Make sure the needles are sterilized. Before getting a tattoo or piercing, make sure the studio uses disposable needles or an autoclave machine to sterilize the needles.

Have safer sex. If you have sex with more than one partner, use a condom to reduce your risk of hepatitis B and C.

7. Limit your contact with environmental toxins

Not only does your liver process chemicals that enter your body through your mouth, it also processes chemicals that enter through your nose and skin.
Some common household products contain toxins that can damage your liver, especially if you come into regular contact with them. To prevent your liver from long-term damage, opt for organic cleaning products and techniques to clean your home. Avoid using pesticides and herbicides in your garden, or take precautions not to inhale chemical fumes. If you must use chemicals or aerosols inside the house, for painting, for example, make sure your space is well ventilated. If this is not possible, wear a mask.

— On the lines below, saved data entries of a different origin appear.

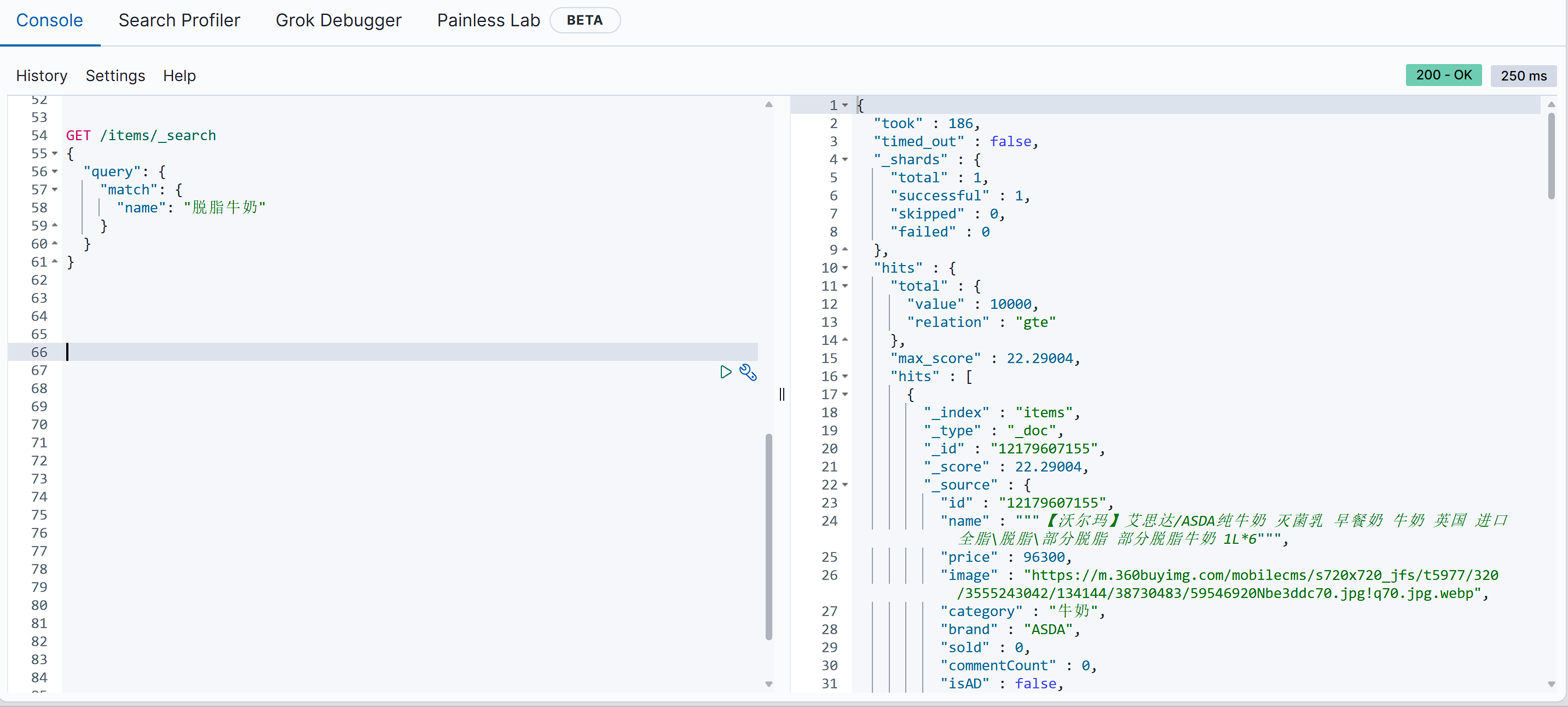This screenshot has width=1568, height=707.
Task: Switch to Search Profiler tab
Action: [179, 20]
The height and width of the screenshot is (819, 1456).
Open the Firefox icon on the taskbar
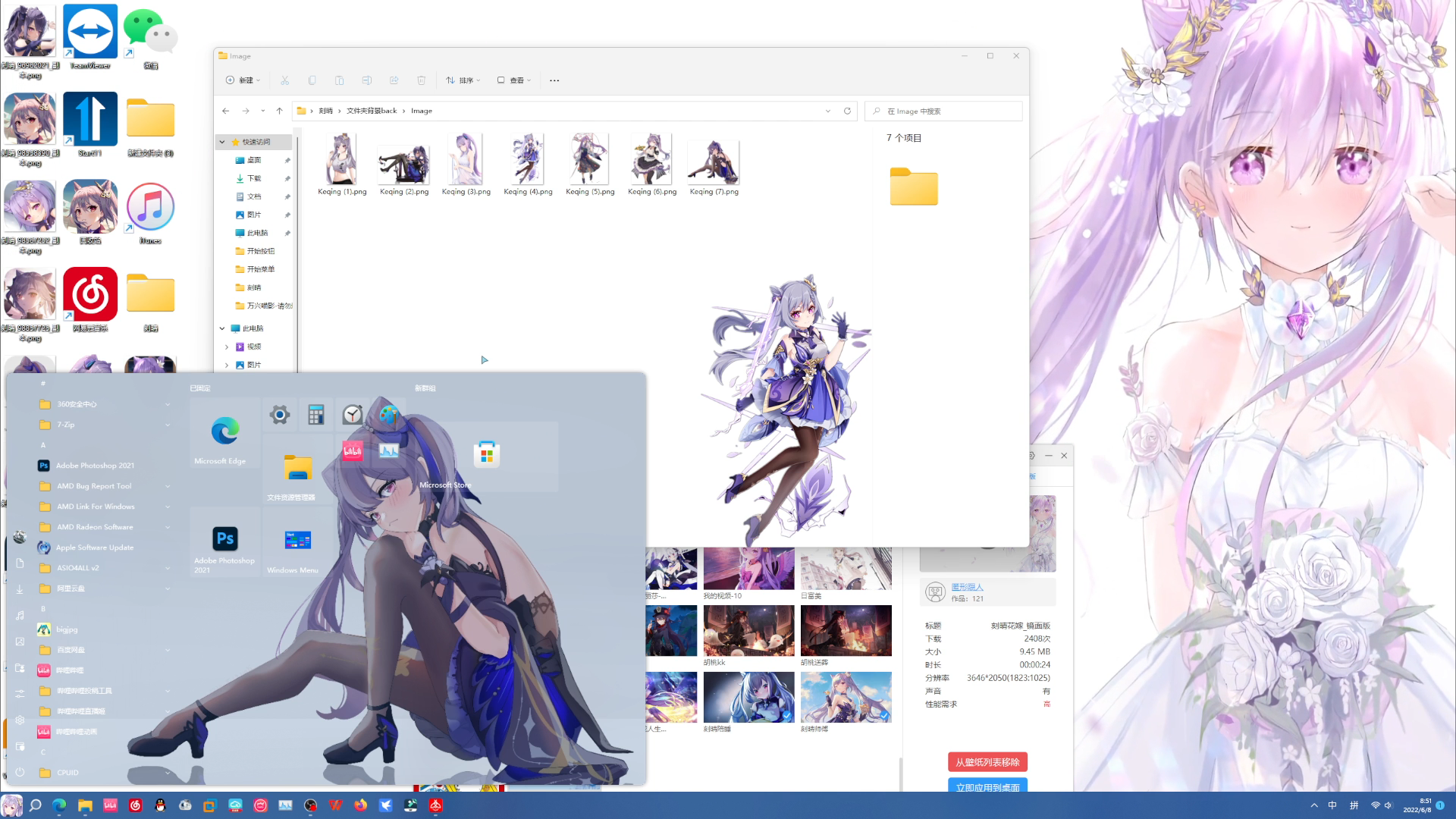tap(360, 805)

A healthy lifestyle for a healthy liver

Although liver detoxes and cleanses have become popular, there is no scientific evidence of their effectiveness. And since many of these products are not regulated in the same way as drugs, little is known about their effectiveness and long-term side effects. Liver cleanses are based on the idea that chemicals and toxins are constantly building up in your body, but that’s a misconception. Instead of opting for a liver detox, it’s safer to focus on healthy lifestyle choices and habits. Habits that have been proven to protect the liver include a balanced diet, regular physical activity, and protection from potentially dangerous medications, liver disease, and environmental toxins.